It’s a bit of an odd statement. It would seem to suggest the notion, “I got mine but you can’t have yours” sort of vibe to it. The comment, “and I don’t think that we need that in the sport”? It served him well with 7 titles and 8 titles for the Mercedes team.

Apart from the notion that it was fine for Marc but not fine now, I’m not sure the idea is on solid footing either as you could never really prevent people from working on next year’s car in theory and design. Sure, maybe wind tunnel would wait until August but initial design can start whenever.

It didn’t take long for the guy currently winning to dismiss the idea out of hand. Red Bull’s Max Verstappen said:

“We weren’t talking about this when he was winning and I don’t think we should now,” Verstappen told Sky Sports F1.

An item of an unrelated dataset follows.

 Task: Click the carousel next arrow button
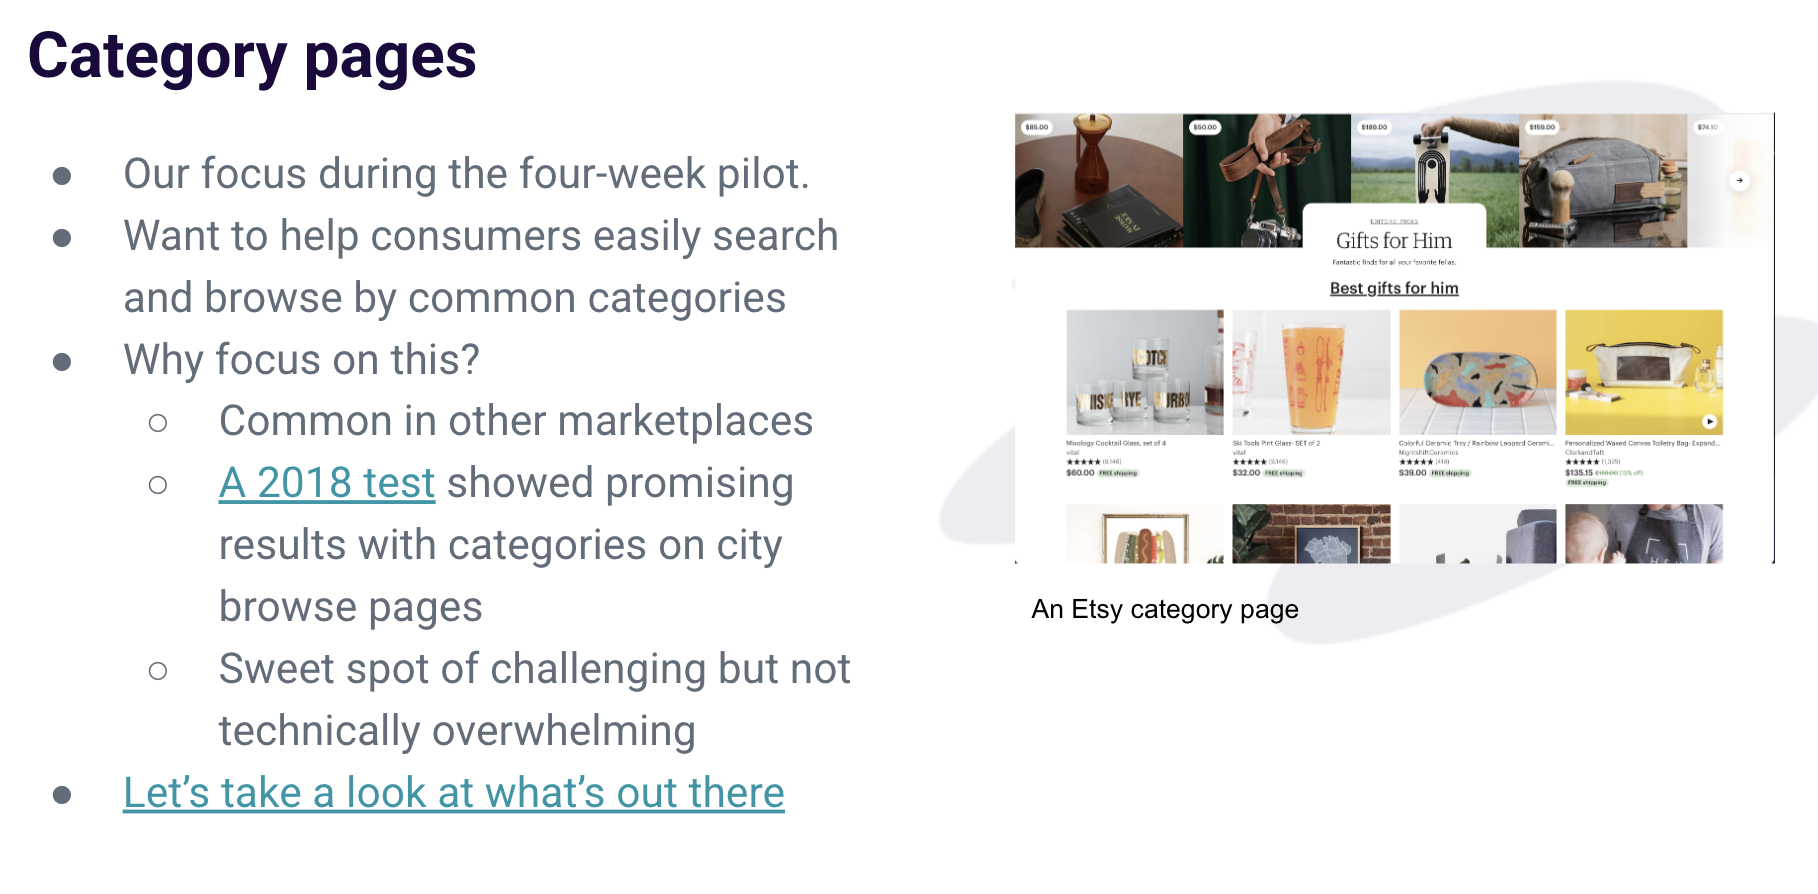click(1740, 181)
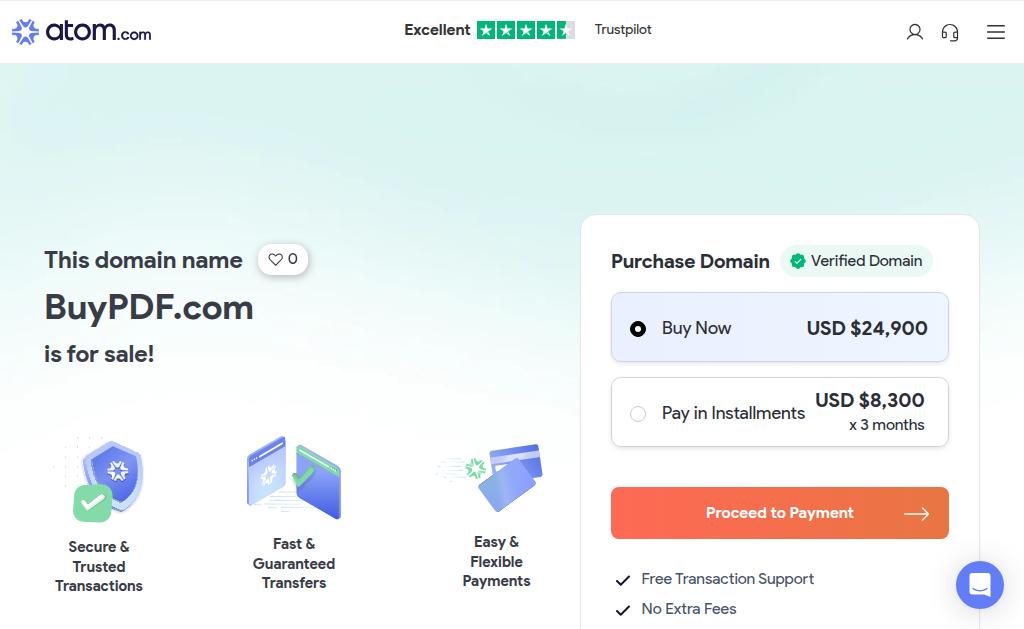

“This is just how Formula 1 works. When you have a competitive car, that’s great, but at one point you have to look ahead to the next year, of course.

“It’s normal people behind us say these kinds of things, but they should not forget how it was when they were winning themselves.”

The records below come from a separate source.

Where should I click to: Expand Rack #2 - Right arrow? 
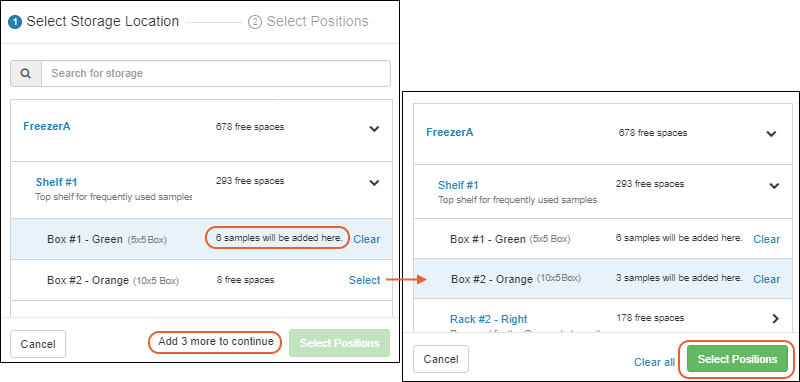776,319
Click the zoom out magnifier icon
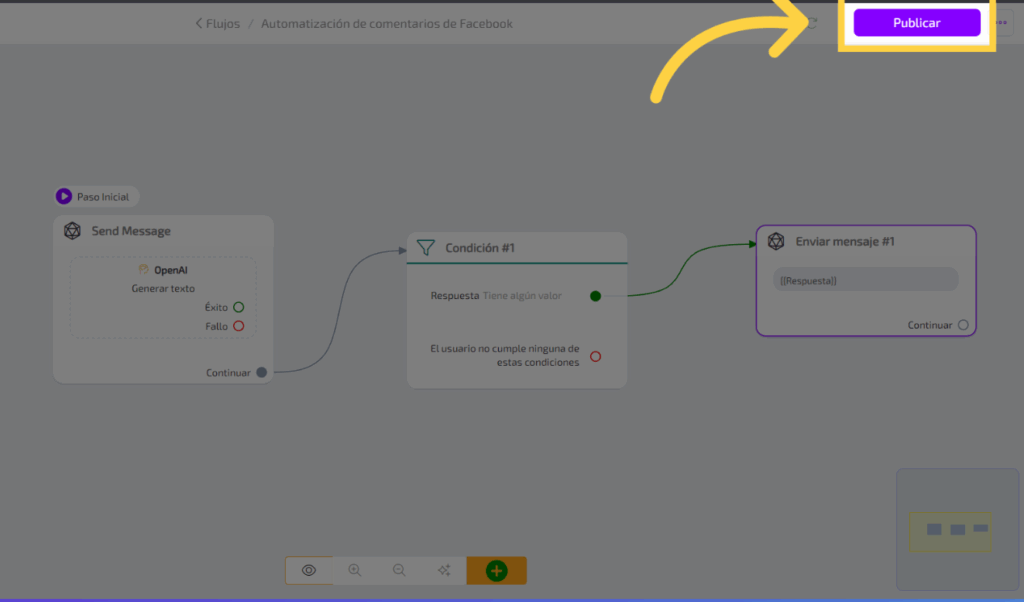The width and height of the screenshot is (1024, 602). [399, 570]
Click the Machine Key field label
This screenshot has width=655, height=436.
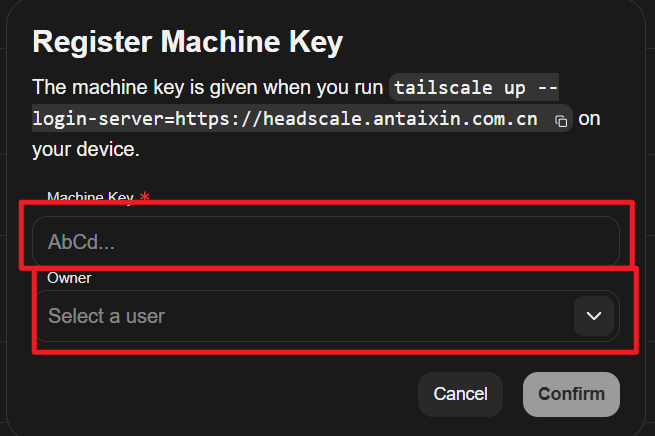point(92,198)
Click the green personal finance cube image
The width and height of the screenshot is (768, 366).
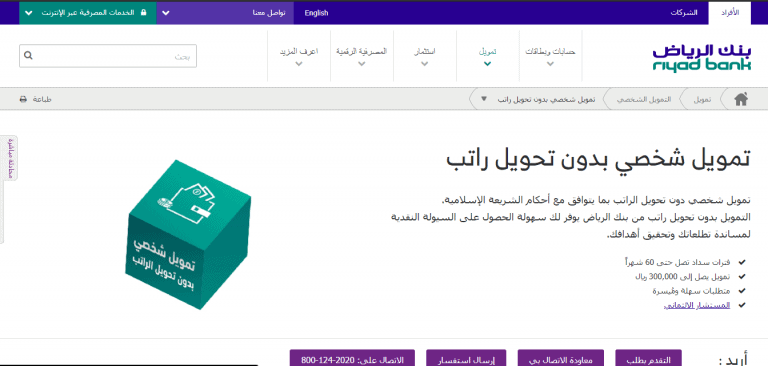[x=188, y=234]
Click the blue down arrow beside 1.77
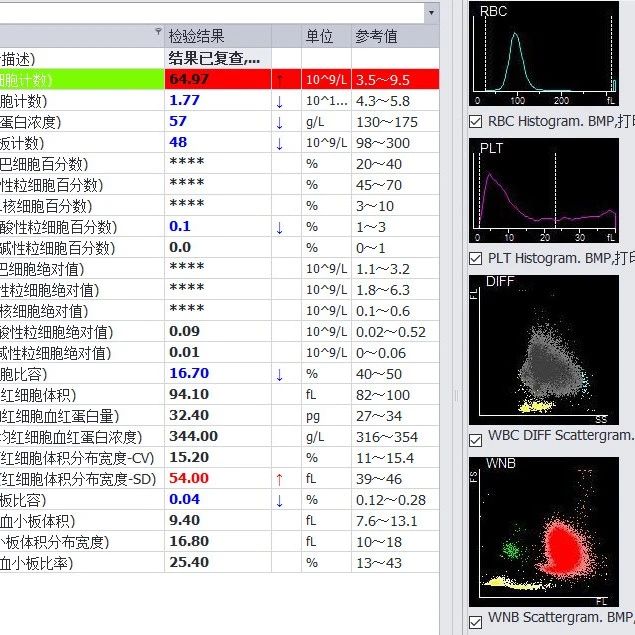635x635 pixels. click(280, 100)
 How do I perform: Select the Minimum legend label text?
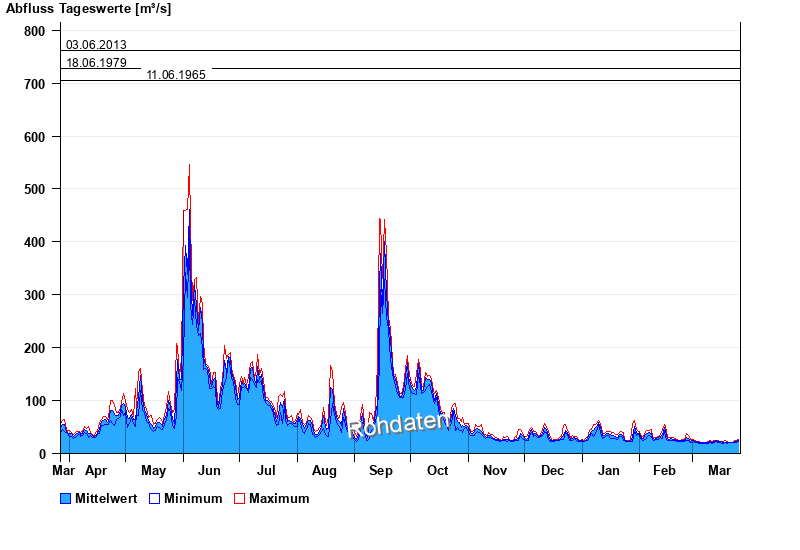193,498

I don’t dismiss Lewis’s point that a good baseline car gives you an advantage with regards to when and how much you have to develop. His Mercedes in 2014 onward was so dominant that there’s little doubt they could easily focus on the next car much earlier than other teams.

However, I would suggest that Mercedes missed the mark on the new cars in 2022 with a dogged determination on zero sidepods and a design that didn’t work. IT wasn’t that they didn’t start earlier on the 2023 car, it’s that they stuck with a design that didn’t work.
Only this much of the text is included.